After a lovely little prologue featuring Ebenezer Scrooge and Bob Cratchit three years on from the end of A Christmas Carol, we are thrust into the sad existence of Irish TV producer/scriptwriter Brian Wilkins, the man behind such wondrous reality TV shows as Pimp My Pooch and Chimp Monastery. His life has fallen apart thanks to a cocktail of drink and drugs and, as a consequence, his wife and young daughter have not only run off but exorcised him.
Brian is, like many of the characters, played by an acting namesake, in this case Brian Doherty. As was the case in Realism, he is observed through his own inner thoughts so that we spend ninety minutes observing a stream of unconscious consciousness, in what is clearly intended to be a contemporary response to Dickens' novel.

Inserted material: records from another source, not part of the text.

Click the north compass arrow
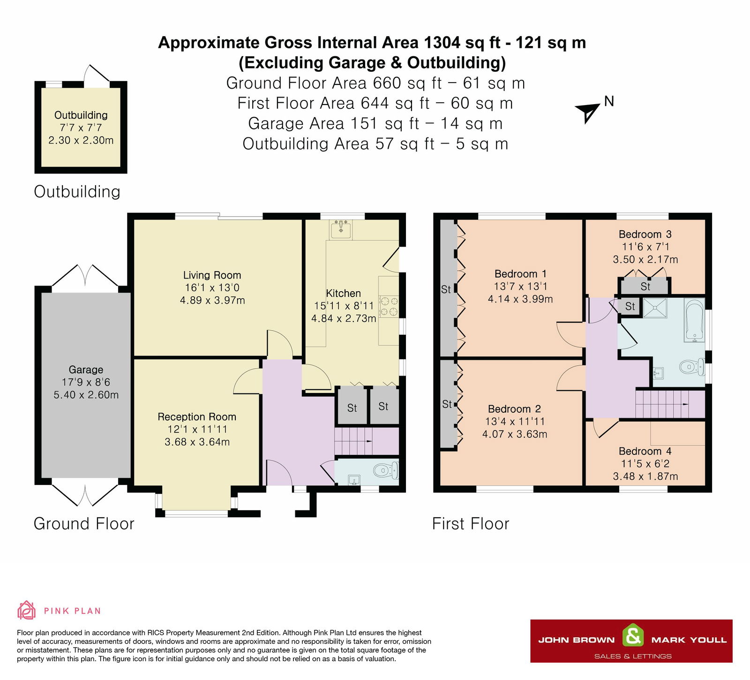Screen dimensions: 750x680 588,112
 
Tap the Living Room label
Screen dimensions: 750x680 212,275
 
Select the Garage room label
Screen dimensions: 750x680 86,370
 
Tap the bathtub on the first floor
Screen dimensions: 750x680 694,320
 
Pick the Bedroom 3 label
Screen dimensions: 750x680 645,234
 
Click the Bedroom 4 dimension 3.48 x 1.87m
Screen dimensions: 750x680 645,476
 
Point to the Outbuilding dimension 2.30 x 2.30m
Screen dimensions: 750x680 81,140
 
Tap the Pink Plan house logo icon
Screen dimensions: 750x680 26,610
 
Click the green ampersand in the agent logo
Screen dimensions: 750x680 633,636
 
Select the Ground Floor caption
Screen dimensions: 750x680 84,523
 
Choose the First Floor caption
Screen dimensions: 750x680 471,523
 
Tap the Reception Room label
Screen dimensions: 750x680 197,416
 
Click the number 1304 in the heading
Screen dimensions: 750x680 442,43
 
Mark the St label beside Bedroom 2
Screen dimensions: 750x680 447,404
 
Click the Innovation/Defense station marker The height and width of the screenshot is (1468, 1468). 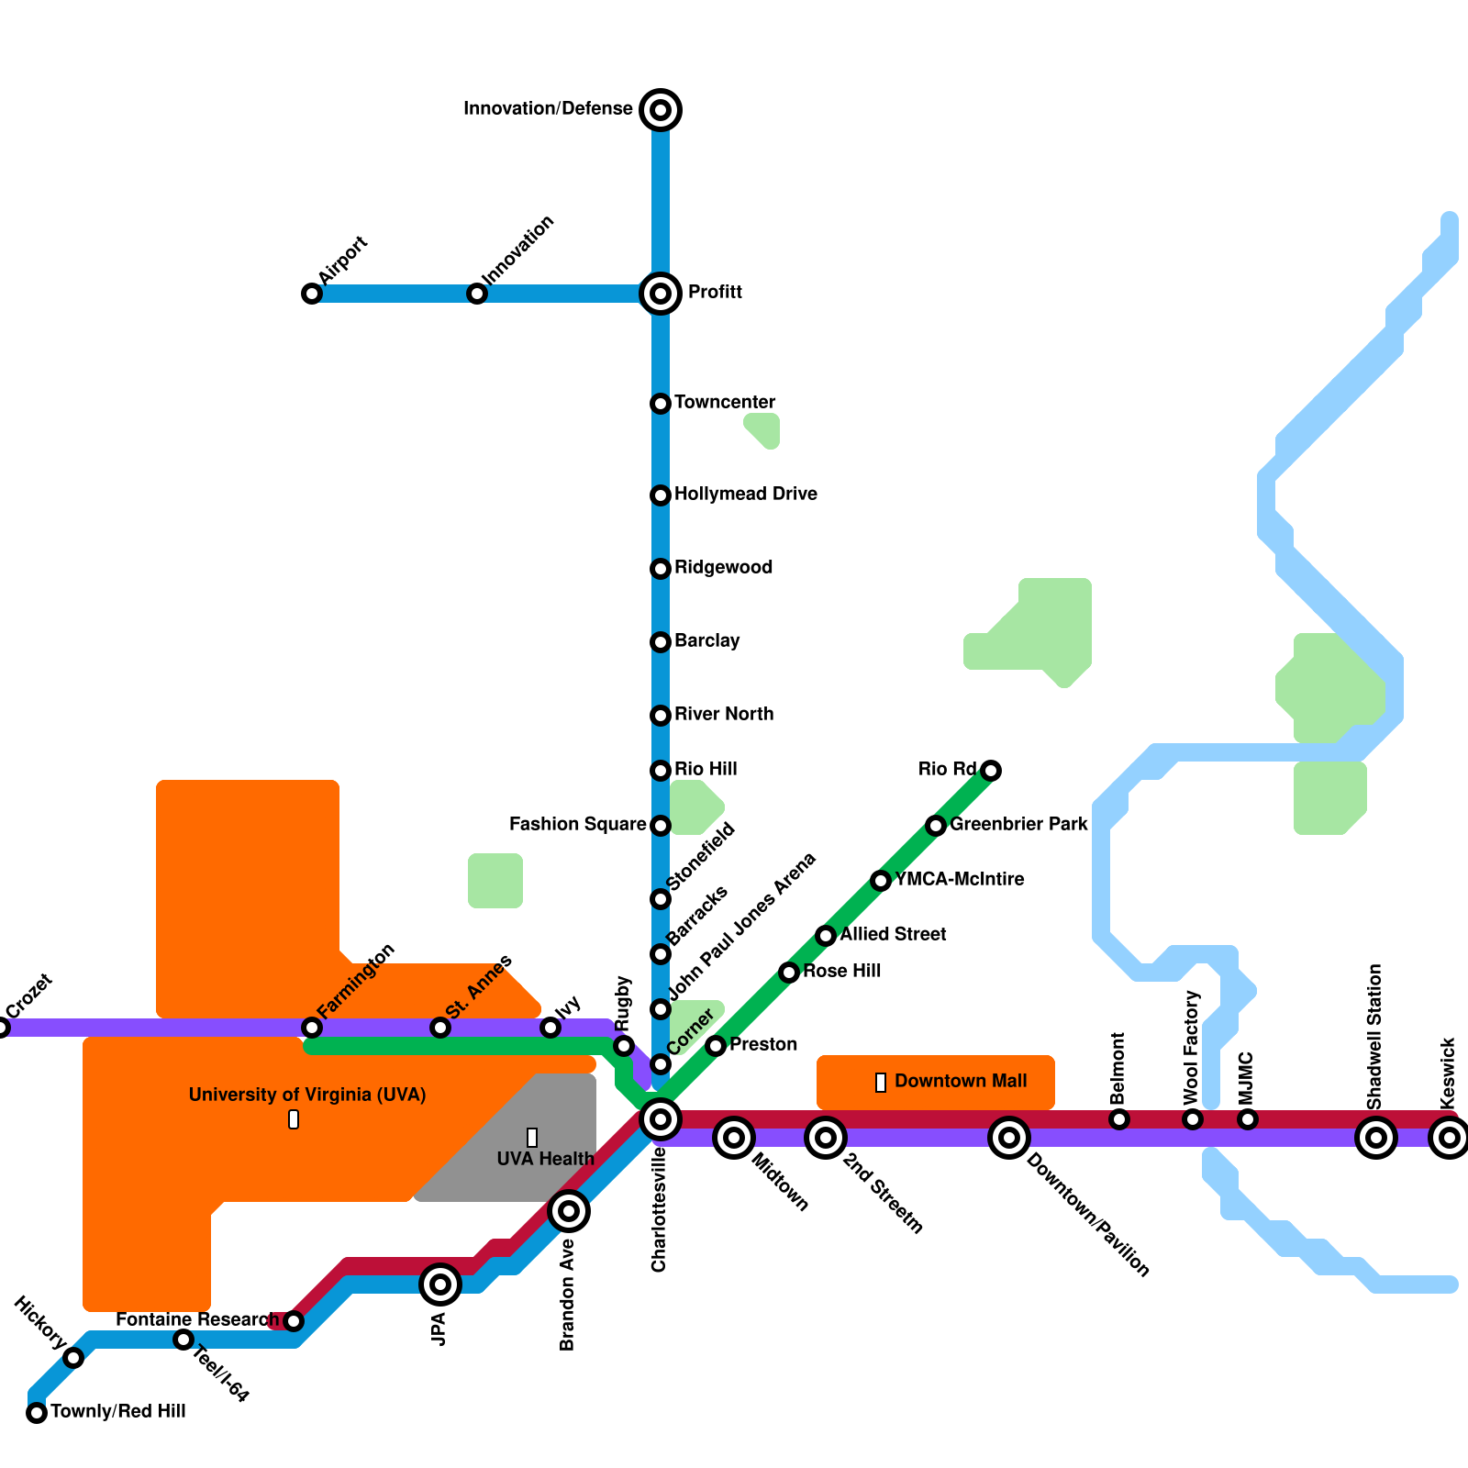[661, 110]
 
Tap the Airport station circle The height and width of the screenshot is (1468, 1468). [312, 294]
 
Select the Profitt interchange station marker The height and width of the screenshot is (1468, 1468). [661, 294]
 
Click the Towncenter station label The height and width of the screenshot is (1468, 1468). [725, 403]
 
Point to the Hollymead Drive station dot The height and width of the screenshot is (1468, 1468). [661, 495]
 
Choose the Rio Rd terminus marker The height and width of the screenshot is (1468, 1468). [991, 771]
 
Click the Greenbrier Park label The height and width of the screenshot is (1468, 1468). [1018, 825]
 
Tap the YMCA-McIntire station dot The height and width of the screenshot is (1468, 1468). [881, 881]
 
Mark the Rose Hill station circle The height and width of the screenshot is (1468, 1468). [789, 973]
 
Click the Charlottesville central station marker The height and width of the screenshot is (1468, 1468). [661, 1119]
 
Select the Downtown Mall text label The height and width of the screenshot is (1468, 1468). [961, 1082]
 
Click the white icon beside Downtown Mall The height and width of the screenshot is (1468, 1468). [881, 1083]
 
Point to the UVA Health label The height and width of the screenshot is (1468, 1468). [545, 1160]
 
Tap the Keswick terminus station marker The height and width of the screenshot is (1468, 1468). [1450, 1139]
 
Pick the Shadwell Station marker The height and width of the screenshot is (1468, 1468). [1376, 1139]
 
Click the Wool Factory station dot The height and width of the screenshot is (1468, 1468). [1193, 1119]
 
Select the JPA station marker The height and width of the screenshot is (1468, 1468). [440, 1284]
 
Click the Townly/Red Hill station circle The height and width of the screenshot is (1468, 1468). [37, 1413]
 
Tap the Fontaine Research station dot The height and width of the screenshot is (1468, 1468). [294, 1321]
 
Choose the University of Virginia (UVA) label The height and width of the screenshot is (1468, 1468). [307, 1095]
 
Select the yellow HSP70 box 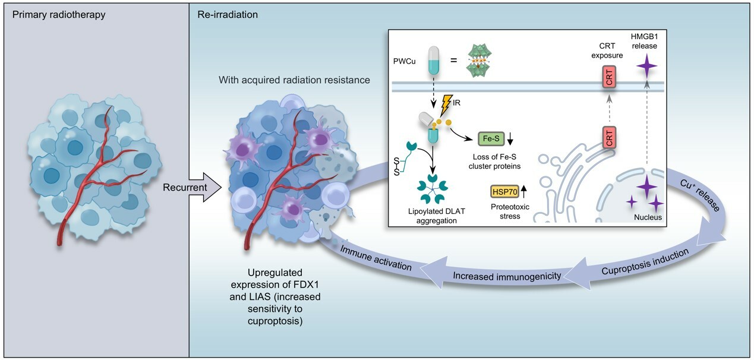coord(504,191)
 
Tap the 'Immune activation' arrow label coord(376,258)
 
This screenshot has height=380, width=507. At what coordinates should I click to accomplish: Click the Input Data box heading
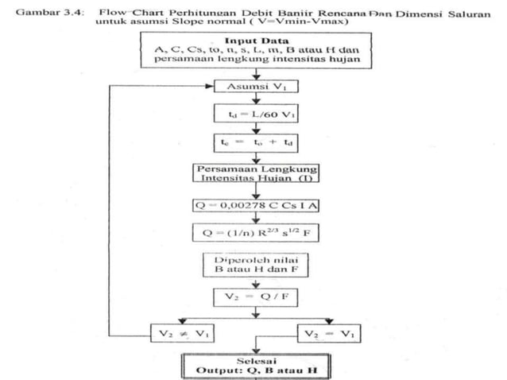click(x=253, y=39)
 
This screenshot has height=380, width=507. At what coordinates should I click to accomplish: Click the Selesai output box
click(x=253, y=366)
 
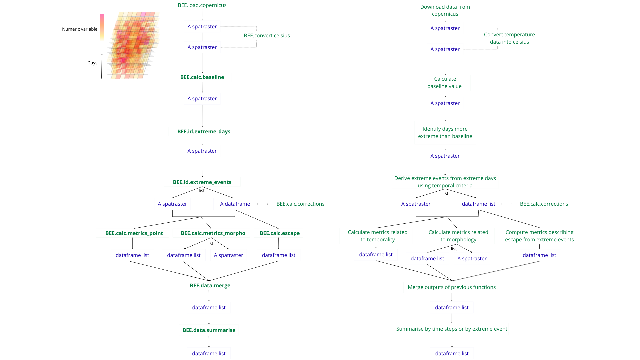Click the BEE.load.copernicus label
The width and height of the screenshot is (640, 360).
tap(202, 5)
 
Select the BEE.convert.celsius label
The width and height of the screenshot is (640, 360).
tap(267, 36)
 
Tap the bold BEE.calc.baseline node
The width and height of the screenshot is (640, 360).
tap(202, 77)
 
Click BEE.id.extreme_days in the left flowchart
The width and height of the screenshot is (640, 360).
tap(204, 132)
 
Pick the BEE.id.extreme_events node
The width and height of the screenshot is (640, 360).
tap(202, 182)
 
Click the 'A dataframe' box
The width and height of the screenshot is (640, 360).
tap(235, 204)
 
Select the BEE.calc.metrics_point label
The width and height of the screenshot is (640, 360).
tap(134, 233)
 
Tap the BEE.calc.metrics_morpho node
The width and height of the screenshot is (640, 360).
tap(213, 233)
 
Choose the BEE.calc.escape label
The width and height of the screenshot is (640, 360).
tap(279, 233)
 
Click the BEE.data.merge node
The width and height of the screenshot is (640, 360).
tap(210, 286)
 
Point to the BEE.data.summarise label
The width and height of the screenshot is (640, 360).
tap(209, 330)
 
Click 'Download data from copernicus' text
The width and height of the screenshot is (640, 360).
tap(445, 10)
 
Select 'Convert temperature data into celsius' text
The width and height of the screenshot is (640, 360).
tap(509, 38)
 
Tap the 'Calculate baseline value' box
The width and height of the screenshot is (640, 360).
tap(445, 83)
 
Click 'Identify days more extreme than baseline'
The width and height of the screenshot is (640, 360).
tap(445, 133)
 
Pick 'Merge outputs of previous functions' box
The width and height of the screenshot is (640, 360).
tap(452, 287)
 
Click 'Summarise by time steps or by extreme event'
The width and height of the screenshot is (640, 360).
tap(452, 329)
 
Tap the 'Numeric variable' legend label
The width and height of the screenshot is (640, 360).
tap(80, 29)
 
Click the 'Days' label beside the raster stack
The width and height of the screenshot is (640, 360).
tap(92, 63)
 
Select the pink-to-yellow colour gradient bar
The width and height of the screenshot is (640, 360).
tap(102, 27)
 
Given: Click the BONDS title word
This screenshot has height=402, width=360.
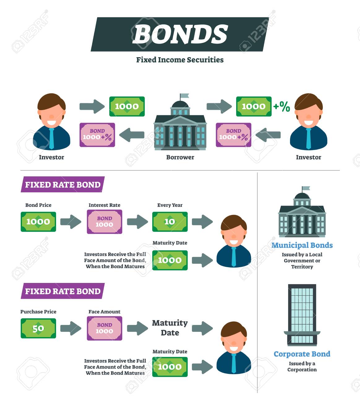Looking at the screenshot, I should pyautogui.click(x=180, y=34).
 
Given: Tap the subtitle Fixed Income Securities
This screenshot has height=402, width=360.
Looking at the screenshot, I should pyautogui.click(x=180, y=60).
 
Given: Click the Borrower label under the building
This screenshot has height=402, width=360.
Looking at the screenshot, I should pyautogui.click(x=180, y=157).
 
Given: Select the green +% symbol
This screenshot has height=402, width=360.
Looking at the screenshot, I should pyautogui.click(x=282, y=107).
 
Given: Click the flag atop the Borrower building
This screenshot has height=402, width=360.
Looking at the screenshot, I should pyautogui.click(x=184, y=96).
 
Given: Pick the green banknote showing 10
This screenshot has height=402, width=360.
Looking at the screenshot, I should pyautogui.click(x=170, y=222).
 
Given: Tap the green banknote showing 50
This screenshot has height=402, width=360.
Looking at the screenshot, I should pyautogui.click(x=38, y=328).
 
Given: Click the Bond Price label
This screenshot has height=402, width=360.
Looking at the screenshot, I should pyautogui.click(x=38, y=205).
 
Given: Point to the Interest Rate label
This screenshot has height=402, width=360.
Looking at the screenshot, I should pyautogui.click(x=104, y=205).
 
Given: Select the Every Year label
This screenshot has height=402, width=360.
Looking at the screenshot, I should pyautogui.click(x=170, y=205).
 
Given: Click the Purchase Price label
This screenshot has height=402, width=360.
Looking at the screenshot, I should pyautogui.click(x=38, y=312).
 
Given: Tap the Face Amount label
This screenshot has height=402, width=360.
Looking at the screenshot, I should pyautogui.click(x=104, y=312).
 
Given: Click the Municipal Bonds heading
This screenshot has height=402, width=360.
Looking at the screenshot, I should pyautogui.click(x=302, y=245).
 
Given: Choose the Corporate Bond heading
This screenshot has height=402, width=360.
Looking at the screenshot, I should pyautogui.click(x=302, y=354).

The action is episodic, and builds knowledge of what it is like to be Brian and to move in his social circle. Eventually, he even draws in dear old Ebenezer, whose own experiences help our anti-hero to sort out his life, at least in cyberspace.
While the comedy can be uneven, much of it is very funny and frequently original. After the anti-Scrooge whose generosity ("What's the point of money if not to spend it?") gets on Bob Cratchit's nerves far more than his miserliness ever did, Brian proves himself at least equal to the original, coming across as someone sharing the less savoury aspects of Dickens' epitome of meanness and Molière's famous misanthrope, Alceste.
This 21st century Christmas curmudgeon's main problem, though, is feeling sorry for himself, which he enhances by keeping his finger permanently on the self-destruct button. He makes a big mistake on Christmas Eve in taking it out on a Brummie pizza delivery man.
Not only does he get his immediate comeuppance for behaviour that is at best uncharitable, but the helmeted rider nightmarishly returns to haunt him again and again, in the most unlikely circumstances.
Brian has several other runs-in with the assortment of men who inhabit his life.
Perhaps the funniest scenes involve Brian's moaning father (played by Sam Cox), a man whose life was at least as badly messed up as the son whom he attempts to advise. That may have seemed bad but his afterlife is 300 times worse now that he has reached heaven, hell or limbo as the case may be, one deserted wife having been replaced by 300 nagging ones that are eternally present.
It is not just dad's ghost that makes Brian reconsider his values. He also struggles to come to terms with AA style group counselling, confusing the individuals around the room with characters from his life. In case we felt cheated by a lack of political direction, there is even a dead soldier fresh from Basra introduced entirely gratuitously.
In addition to earthly and celestial experiences, Brian also has two encounters in cyberspace. The first owes much to Patrick Marber's legendary cybersex scene in Closer but the other is a true original. This closes the play, allowing Brian to follow Scrooge on the road to cathartic happiness. There he meets his daughter, or at least her Avatar, in a robotic Sim City disco chatroom, amusingly slowed down by the inefficiencies of his computer.
God in Ruins - the term apparently a less than favourable synonym for man - is wildly inventive and, on occasions, too much so, as Neilson, who also directs, repeatedly deconstructs his own play.
Despite some shortcomings, it has enough freshness and life to make viewers reconsider their own ways of life and presents a very different take on Christmas from pantomimes and saccharine children's melodramas. Thus, it is a welcome a glass of Christmas cheer, at least to those with Scrooge-like tendencies.